Le bref signe de sa main m'invita à le suivre, et ce, au pas de course, puisqu'il marchait relativement vite. En étant derrière, je saisis l'opportunité de pouvoir inspecter son physique. Il portait une simple chemise à carreaux dépareillés, ouverte sur un t-shirt grisâtre, un jean légèrement trop grand et des baskets blanches. Une sacoche grise se balançait énergétiquement sur sa droite, aucun bijou ne semblait revêtir ses doigts. Mise de côté la partie vestimentaire, la partie musculature semblait encore plus... parlante. A l'opposé de sa partie oratoire, qui laissait présager une personnalité frustrée et désinvolte.
Je le suivais dans les escaliers en colimaçon de la tour. Depuis le quatrième étage. Il semblait même y en avoir un supplémentaire, d'après cette échelle bloquée par une serrure en acier dans le coin supérieur. Cela devait mener au toit. Cependant, nous descendirent les marches jusqu'au rez-de-chaussée. Sur mon passage, je voyais des portes, souvent fermées. Ou sinon, des bureaux avec des visages ennuyés zieutant les passants.
— Hum, excuse-moi. Il n'y a pas de salle de classe ici ?
Le jeune homme tourna légèrement la tête pour me répondre, sans mettre un terme à sa marche effrénée.
— Ici c'est la tour des chercheurs, tu trouveras leurs labos au 3ème et 4ème étage, les salles de réunions au 2ème, les deux étages restants sont pour l'administration. Y compris le bureau de la conseillère.
Eh bien, d'après ses dires, nous étions sur le bon chemin. Tant mieux, parce que le sifflement provenant de ma gorge était mauvais signe. Je manquais d'entraînement sportif, et ce n'était pas l'envie qui manquait mais l'asthme me rattrapait toujours dans ma course.
— Tu rentres en première année, n'est-ce pas ? finit-il par demander
Je hochai inconsciemment la tête tout en me focalisant prioritairement sur ma respiration sifflante, il s'arrêta brusquement et l'avant de mon visage se cogna sur son dos.
— C'est quoi ton nom, enchaîna-t-il visiblement excédé par ma tête en l'air.
— Eren, et toi ? répondais-je en me frottant le nez
— Augustin. J'ai quelque chose pour toi Eren, proposa-t-il d'un seul coup. Tu n'as peut-être pas été mis au diapason, mais toute nouvelle personne de l'école doit intégrer une association les trois premiers mois de son arrivée. Ça fait partie de ton parcours alors écoute moi bien.

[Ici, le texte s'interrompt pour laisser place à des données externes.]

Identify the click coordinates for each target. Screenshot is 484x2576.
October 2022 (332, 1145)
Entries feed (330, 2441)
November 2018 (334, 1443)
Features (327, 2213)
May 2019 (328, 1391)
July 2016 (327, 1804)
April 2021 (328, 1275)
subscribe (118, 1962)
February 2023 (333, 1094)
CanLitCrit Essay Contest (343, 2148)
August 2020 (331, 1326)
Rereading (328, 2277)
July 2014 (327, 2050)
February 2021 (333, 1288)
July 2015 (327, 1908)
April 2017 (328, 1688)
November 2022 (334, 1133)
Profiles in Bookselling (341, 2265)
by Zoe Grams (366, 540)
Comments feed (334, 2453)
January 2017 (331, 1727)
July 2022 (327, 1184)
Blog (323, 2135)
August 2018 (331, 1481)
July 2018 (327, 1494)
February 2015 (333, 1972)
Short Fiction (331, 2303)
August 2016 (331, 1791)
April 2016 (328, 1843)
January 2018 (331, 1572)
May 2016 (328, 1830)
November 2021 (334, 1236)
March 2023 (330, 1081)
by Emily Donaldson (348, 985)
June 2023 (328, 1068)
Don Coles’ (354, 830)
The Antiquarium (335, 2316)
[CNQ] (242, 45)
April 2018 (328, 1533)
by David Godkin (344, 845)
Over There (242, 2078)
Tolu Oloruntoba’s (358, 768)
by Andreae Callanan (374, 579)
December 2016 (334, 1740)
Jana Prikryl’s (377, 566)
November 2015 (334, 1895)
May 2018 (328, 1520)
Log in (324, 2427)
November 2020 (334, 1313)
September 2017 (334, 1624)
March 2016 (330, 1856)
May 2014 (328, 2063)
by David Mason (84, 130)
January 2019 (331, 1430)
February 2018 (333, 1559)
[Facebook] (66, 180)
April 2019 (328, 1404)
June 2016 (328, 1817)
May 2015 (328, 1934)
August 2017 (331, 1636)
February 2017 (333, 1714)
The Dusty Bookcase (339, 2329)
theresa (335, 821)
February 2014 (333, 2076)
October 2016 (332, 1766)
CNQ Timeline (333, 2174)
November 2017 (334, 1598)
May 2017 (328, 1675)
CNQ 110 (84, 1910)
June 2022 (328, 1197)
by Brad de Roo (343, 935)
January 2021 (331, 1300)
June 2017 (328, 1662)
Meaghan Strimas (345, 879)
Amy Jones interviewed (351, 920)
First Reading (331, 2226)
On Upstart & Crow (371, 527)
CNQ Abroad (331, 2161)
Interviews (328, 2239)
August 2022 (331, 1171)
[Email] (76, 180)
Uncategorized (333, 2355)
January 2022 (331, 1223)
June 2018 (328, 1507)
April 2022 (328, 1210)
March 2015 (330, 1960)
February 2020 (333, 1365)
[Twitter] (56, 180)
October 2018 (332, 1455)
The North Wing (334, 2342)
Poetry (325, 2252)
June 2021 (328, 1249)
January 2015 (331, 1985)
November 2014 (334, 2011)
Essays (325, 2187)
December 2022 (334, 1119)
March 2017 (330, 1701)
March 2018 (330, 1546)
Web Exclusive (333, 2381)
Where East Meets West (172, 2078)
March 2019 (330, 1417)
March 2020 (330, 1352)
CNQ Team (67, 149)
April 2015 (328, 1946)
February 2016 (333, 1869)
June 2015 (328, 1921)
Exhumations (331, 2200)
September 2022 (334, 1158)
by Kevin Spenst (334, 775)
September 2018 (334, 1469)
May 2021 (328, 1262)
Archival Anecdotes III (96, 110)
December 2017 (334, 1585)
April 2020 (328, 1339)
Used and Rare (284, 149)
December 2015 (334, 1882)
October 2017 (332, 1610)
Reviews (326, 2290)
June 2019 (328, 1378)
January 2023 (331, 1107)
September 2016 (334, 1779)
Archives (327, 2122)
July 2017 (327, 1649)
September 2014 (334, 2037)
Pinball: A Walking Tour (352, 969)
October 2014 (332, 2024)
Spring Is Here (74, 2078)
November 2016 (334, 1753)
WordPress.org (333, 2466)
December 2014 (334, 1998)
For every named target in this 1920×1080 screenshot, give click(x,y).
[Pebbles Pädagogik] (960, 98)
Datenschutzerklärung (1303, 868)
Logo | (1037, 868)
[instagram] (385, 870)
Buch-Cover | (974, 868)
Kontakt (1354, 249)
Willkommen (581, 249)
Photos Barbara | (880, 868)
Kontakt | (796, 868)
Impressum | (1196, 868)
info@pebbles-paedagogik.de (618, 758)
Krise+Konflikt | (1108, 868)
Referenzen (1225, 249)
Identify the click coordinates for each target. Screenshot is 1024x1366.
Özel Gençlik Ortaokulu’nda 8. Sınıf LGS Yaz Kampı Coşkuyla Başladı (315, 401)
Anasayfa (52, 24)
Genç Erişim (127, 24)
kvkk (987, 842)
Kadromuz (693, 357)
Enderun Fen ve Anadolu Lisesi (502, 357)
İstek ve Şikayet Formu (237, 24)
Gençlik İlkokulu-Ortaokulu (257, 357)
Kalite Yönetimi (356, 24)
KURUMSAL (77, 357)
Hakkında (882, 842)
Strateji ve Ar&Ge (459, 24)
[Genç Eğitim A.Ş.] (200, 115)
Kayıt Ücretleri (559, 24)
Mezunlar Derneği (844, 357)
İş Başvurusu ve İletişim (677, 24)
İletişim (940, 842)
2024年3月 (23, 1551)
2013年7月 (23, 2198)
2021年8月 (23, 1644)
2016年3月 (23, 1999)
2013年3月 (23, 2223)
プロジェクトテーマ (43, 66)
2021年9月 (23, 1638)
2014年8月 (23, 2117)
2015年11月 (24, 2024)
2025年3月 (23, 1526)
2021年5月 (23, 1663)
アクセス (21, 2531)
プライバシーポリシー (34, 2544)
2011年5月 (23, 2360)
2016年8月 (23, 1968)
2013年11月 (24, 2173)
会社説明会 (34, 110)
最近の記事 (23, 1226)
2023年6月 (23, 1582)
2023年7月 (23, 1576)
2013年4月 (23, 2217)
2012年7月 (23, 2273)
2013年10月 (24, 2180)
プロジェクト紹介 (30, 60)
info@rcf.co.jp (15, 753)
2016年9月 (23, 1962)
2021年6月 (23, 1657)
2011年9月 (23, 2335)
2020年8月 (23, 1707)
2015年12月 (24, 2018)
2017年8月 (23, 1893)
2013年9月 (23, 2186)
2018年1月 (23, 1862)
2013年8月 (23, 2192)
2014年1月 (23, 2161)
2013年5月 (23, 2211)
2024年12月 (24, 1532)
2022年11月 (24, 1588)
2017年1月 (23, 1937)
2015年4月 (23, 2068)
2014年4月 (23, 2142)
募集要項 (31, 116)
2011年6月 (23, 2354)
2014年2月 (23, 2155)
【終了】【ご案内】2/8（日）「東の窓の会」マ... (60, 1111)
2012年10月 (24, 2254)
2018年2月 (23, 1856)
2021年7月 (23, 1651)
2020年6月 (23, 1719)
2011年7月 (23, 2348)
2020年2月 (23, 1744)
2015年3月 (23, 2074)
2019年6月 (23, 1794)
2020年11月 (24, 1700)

Ma main avait arrêté de bouger, mes yeux rivés sur l'inconnu, mon incertitude buvait ses paroles comme un assoiffé, il enchaîna par :
— Je fais bref, mais le discours de Sophie - la conseillère, va durer une demi-heure. Alors voilà, y a peu de choix parce que t'es l'un des derniers arrivés, vu le choix de tes études je dirai que tu sais utiliser Office, ou Word au minimum, et j'ai besoin d'un petit nouveau pour le quota de mon asso. Tu pourras corriger et publier la charte de mon association. Tu dis oui ?
Comment ce farfadet arrivait-il à déblatérer tout ce speech les yeux ancrés sur moi comme si je faisais déjà parti du marché. J'avais besoin de réfléchir sur les éventualités. A quoi correspondrait mon poste, l'équipe avec qui je bosserais, si je devrais travailler de pair avec ce gars impassible...
Une porte s'ouvrit non loin de nous, une blonde à la quarantaine avancée en sortit le bout de son nez et s'intéressa à nous.
— Ah, Augustin ! s'exclama la conseillère comme s'il s'agissait d'une vieille connaissance. C'est toi qui s'occupe des visites des petits nouveaux ? Tiens, j'avais un élève à voir il y a vingt minutes et il ne s'est toujours pas présenté.
Je m'écartai de la carrure du jeune barbu, et levai timidement la main.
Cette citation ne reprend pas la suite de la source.